Lembra aquela velha história de o magistério ser a profissão mais nobre que existe? Como?

E depois a Zero Hora faz matéria mostrando que os alunos gaúchos perderam vagas nas universidades porque foram pior no Enem (teve essa, essa, essa, comentário de Rosane de Oliveira e no Blog do Editor). É óbvio. Que qualidade pode ter o ensino de um professor que tem que trabalhar 80 horas pra sobreviver?

A sacanagem da Zero Hora com os professores

Zero Hora condena greve dos professores

A manchete da Zero Hora de hoje diz: “Anúncio de greve tumultua fim de ano de pais e alunos”. Refere-se à greve dos professores anunciada ontem pelo Cpers-Sindicato. A matéria, às páginas 6 e 7, leva um título parecido como o principal, e tem duas retrancas grandes. Na maior, destaca a intransigência do governo, ainda que não use essa palavra e faça com que a atitude pareça normal. A menor diz que aliados criticam o Cpers e a oposição pede mais diálogo. Ou seja, nenhuma informação sobre os motivos da greve.

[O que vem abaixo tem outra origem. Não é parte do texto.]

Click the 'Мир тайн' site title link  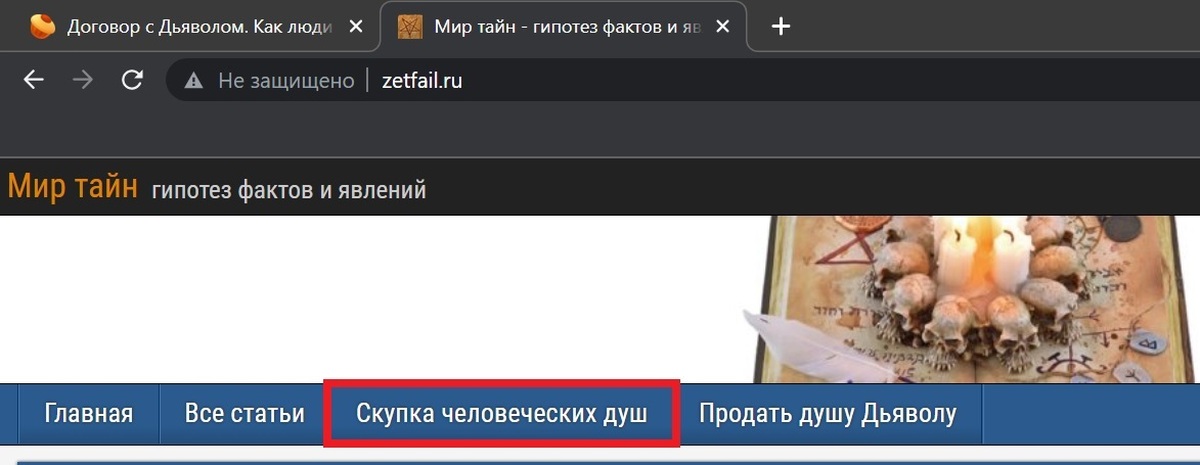(73, 186)
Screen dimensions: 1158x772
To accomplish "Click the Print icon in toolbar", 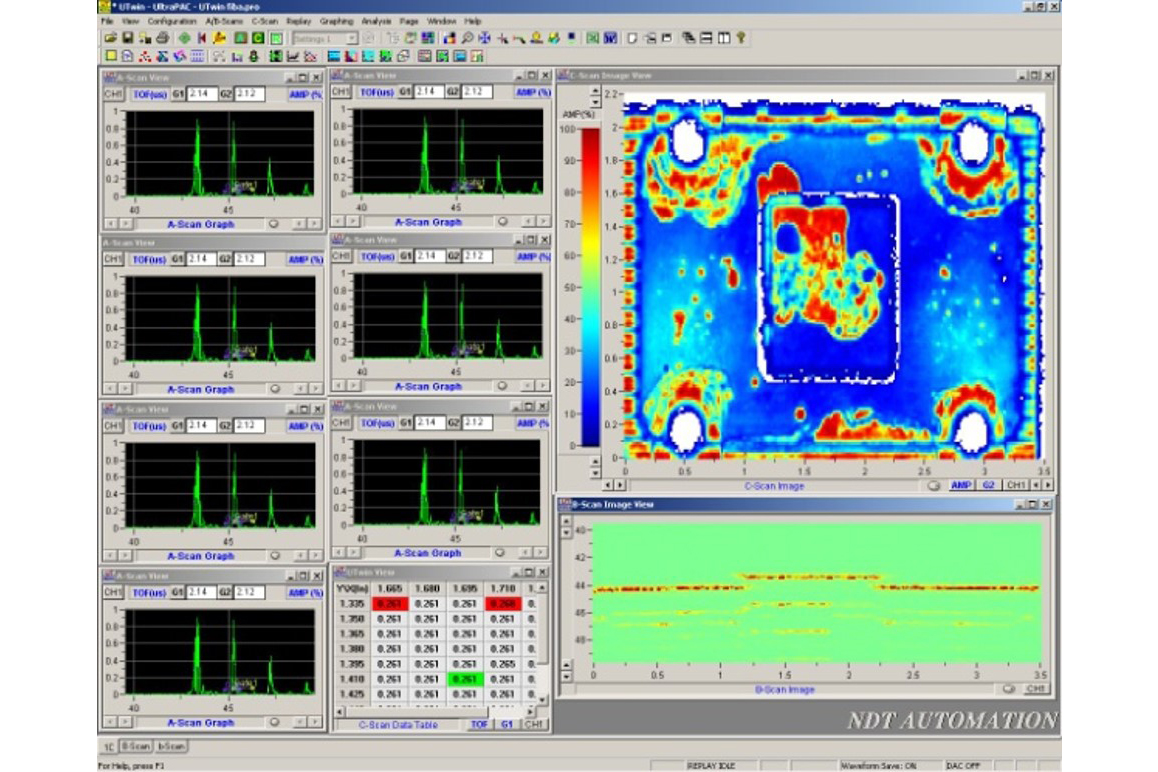I will coord(162,38).
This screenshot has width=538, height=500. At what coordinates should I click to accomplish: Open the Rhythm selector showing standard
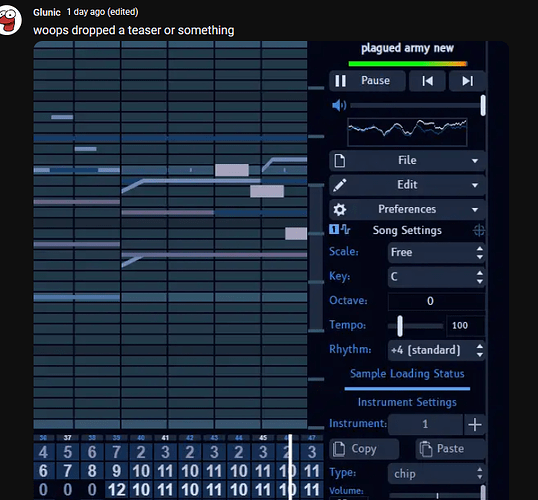[x=436, y=350]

A única notícia importante relativa ao caso, para o jornal, é que os pais e alunos vão ter problemas. Ou seja, esse sindicato só causa confusão. Essa é a imagem que passa. O governo sai ileso. Parece que é vítima também. Os únicos culpados, no entender de Zero Hora, são os professores. Eles, sim, são maus. Alguém aí se lembra que eles são os responsáveis pela educação dos gaúchos e ganham uma miséria pra isso? O jornal não lembra.

A greve vem em resposta a um projeto que o governo mandou para votação na Assembleia em regime de urgência – e que, se não for votado for falta de quórum, estratégia que os deputados poderiam usar, trancariam toda a pauta de votação de projetos. Mas a matéria só fala no conteúdo do projeto em quadro. Nos textos, nada. Parece que esse é só um detalhe, uma curiosidade, e não a motivação principal, o cerne da questão. E ainda assim não explica direito.

Mais uma vez, a RBS condena qualquer tipo de ação que venha de baixo. Sempre que um sindicato, um movimento social ou qualquer setor que não seja da elite se mobiliza, é condenado pelos jornais, a Zero Hora fazendo a frente no RS. Não importa se essas ações estão corretas ou não. Isso nem deveria ser julgado pelos jornais em suas matérias. Mas elas são sempre condenadas. Sem exceções.